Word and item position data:
**********
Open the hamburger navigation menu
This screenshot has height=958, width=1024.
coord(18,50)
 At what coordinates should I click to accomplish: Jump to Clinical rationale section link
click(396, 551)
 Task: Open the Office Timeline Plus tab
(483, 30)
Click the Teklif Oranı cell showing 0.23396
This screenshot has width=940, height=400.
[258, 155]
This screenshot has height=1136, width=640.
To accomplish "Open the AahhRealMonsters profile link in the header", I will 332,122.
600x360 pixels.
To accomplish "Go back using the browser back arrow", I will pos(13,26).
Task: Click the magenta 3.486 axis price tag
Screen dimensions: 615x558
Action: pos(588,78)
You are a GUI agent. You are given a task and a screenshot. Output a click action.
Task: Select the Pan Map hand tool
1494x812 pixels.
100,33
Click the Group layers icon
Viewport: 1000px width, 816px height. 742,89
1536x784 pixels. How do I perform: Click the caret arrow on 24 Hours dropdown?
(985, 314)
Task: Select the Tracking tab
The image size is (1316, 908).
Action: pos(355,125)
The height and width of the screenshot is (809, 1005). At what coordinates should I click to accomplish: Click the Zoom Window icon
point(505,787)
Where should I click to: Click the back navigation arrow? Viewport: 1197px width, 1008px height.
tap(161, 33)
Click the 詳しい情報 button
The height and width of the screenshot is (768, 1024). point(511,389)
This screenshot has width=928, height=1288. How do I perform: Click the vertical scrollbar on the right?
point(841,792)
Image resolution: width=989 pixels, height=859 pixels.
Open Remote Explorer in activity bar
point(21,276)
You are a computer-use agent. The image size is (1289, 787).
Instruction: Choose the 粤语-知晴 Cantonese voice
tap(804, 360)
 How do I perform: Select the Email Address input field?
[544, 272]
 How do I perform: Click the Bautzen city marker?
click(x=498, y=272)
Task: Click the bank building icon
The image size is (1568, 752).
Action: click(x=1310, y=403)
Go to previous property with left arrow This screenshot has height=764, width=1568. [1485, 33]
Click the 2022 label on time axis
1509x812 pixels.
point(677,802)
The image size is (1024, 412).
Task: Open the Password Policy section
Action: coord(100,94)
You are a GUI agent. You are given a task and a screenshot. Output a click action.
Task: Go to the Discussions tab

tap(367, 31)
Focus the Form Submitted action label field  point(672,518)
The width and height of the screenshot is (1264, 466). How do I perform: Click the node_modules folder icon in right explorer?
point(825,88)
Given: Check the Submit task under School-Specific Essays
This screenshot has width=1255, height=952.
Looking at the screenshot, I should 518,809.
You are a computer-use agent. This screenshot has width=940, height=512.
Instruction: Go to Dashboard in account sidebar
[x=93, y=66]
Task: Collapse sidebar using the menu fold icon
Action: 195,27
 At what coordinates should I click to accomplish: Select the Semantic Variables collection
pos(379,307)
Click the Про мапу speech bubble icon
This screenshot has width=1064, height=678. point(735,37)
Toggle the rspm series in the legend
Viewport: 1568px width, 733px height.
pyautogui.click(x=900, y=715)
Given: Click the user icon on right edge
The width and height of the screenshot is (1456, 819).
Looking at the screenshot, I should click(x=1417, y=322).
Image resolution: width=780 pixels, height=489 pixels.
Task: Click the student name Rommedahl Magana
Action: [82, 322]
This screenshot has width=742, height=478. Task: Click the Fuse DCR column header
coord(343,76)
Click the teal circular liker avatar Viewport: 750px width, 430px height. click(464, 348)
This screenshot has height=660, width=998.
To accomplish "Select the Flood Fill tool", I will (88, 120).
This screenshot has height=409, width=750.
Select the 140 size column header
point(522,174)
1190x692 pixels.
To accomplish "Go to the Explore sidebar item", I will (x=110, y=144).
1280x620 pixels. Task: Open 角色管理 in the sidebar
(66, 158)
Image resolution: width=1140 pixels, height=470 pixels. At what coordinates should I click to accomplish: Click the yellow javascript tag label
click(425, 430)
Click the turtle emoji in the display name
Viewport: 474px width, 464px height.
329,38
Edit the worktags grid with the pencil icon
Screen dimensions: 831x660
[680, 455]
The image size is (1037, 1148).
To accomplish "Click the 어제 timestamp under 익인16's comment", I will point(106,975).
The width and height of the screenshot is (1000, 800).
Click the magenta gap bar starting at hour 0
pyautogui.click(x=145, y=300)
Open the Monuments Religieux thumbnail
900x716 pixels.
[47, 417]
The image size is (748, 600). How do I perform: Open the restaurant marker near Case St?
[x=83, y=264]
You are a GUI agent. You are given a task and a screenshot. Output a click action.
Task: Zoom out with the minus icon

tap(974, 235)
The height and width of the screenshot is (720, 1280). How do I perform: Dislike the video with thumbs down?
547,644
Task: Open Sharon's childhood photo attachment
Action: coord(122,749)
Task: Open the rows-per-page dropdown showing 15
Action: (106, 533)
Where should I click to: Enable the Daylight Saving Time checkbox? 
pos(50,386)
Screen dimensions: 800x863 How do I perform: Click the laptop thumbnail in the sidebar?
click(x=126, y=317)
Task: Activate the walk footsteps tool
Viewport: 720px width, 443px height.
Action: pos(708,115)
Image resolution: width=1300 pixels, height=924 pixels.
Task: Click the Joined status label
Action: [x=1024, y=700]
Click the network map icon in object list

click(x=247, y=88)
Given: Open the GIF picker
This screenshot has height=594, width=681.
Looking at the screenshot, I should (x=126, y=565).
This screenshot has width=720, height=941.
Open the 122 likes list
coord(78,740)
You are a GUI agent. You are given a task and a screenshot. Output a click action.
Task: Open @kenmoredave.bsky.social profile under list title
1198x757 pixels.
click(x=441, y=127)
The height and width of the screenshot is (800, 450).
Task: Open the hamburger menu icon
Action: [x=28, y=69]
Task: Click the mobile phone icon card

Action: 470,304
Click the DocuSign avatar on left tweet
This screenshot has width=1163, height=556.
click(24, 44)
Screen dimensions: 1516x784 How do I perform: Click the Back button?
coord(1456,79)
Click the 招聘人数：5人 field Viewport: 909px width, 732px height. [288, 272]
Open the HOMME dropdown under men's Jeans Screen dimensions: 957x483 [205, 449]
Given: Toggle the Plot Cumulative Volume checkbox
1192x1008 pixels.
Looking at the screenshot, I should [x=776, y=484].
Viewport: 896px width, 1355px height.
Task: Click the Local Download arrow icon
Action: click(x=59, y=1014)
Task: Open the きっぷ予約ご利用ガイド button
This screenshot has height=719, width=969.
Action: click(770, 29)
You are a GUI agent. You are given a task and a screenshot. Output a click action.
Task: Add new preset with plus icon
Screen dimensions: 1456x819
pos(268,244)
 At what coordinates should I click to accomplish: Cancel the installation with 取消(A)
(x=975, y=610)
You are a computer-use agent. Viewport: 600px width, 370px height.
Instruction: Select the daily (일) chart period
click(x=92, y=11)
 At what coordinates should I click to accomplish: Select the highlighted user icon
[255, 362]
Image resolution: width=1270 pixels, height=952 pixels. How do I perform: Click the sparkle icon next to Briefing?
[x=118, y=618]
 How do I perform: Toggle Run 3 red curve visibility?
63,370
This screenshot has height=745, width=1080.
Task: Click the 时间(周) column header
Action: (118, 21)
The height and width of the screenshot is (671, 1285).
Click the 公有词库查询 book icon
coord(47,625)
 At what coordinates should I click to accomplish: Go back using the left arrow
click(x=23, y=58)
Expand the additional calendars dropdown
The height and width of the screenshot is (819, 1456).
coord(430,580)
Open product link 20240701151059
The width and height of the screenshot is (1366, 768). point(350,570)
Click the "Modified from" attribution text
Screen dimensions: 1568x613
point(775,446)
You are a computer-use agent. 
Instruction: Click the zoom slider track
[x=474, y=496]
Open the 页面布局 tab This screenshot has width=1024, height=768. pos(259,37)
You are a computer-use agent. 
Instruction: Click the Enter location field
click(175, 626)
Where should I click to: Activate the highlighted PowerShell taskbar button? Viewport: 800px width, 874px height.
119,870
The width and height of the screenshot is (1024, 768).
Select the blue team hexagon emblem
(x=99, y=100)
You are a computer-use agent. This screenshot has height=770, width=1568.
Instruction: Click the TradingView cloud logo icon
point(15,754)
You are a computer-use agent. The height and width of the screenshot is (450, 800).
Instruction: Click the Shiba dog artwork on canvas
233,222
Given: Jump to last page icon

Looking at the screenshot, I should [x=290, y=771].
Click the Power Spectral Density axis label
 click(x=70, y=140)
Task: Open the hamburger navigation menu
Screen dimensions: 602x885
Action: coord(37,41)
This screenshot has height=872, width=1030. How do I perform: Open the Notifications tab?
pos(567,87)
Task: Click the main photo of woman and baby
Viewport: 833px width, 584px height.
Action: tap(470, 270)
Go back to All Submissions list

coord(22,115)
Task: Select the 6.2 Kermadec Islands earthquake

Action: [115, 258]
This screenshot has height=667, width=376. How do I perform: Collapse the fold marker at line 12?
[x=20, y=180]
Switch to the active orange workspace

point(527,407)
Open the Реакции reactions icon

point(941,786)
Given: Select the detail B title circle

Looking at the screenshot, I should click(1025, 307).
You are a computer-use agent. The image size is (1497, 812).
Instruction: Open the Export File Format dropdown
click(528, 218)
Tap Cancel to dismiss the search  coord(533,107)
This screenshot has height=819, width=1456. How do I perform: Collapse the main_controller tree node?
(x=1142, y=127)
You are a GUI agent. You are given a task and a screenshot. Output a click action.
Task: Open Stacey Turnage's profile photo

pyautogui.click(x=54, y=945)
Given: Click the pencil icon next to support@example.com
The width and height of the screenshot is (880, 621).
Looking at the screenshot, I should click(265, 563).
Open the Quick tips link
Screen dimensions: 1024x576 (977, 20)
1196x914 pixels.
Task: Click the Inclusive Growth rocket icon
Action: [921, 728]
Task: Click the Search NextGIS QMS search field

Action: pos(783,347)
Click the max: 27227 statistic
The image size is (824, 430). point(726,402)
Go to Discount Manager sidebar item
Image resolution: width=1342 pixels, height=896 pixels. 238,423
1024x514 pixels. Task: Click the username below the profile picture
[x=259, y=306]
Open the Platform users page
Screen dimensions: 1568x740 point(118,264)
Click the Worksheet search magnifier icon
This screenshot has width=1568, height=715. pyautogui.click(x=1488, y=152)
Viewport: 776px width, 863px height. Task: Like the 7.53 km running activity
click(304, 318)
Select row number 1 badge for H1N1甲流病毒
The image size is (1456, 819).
**********
Please format the stretch from the line containing "1536x784 pixels. How" through the line containing "tap(367, 31)" as a numbered list, leaving out blank lines.

*Answer to the exercise*.
1. 1536x784 pixels. How do I perform: Click the caret arrow on 24 Hours dropdown?
2. (985, 314)
3. Task: Select the Tracking tab
4. The image size is (1316, 908).
5. Action: pos(355,125)
6. The height and width of the screenshot is (809, 1005). At what coordinates should I click to accomplish: Click the Zoom Window icon
7. point(505,787)
8. Where should I click to: Click the back navigation arrow? Viewport: 1197px width, 1008px height.
9. tap(161, 33)
10. Click the 詳しい情報 button
11. The height and width of the screenshot is (768, 1024). point(511,389)
12. This screenshot has width=928, height=1288. How do I perform: Click the vertical scrollbar on the right?
13. point(841,792)
14. Image resolution: width=989 pixels, height=859 pixels.
15. Open Remote Explorer in activity bar
16. point(21,276)
17. You are a computer-use agent. The image size is (1289, 787).
18. Instruction: Choose the 粤语-知晴 Cantonese voice
19. tap(804, 360)
20.  How do I perform: Select the Email Address input field?
21. [544, 272]
22.  How do I perform: Click the Bautzen city marker?
23. click(x=498, y=272)
24. Task: Click the bank building icon
25. The image size is (1568, 752).
26. Action: click(x=1310, y=403)
27. Go to previous property with left arrow This screenshot has height=764, width=1568. [1485, 33]
28. Click the 2022 label on time axis
29. 1509x812 pixels.
30. point(677,802)
31. The image size is (1024, 412).
32. Task: Open the Password Policy section
33. Action: coord(100,94)
34. You are a GUI agent. You are given a task and a screenshot. Output a click action.
35. Task: Go to the Discussions tab
36. tap(367, 31)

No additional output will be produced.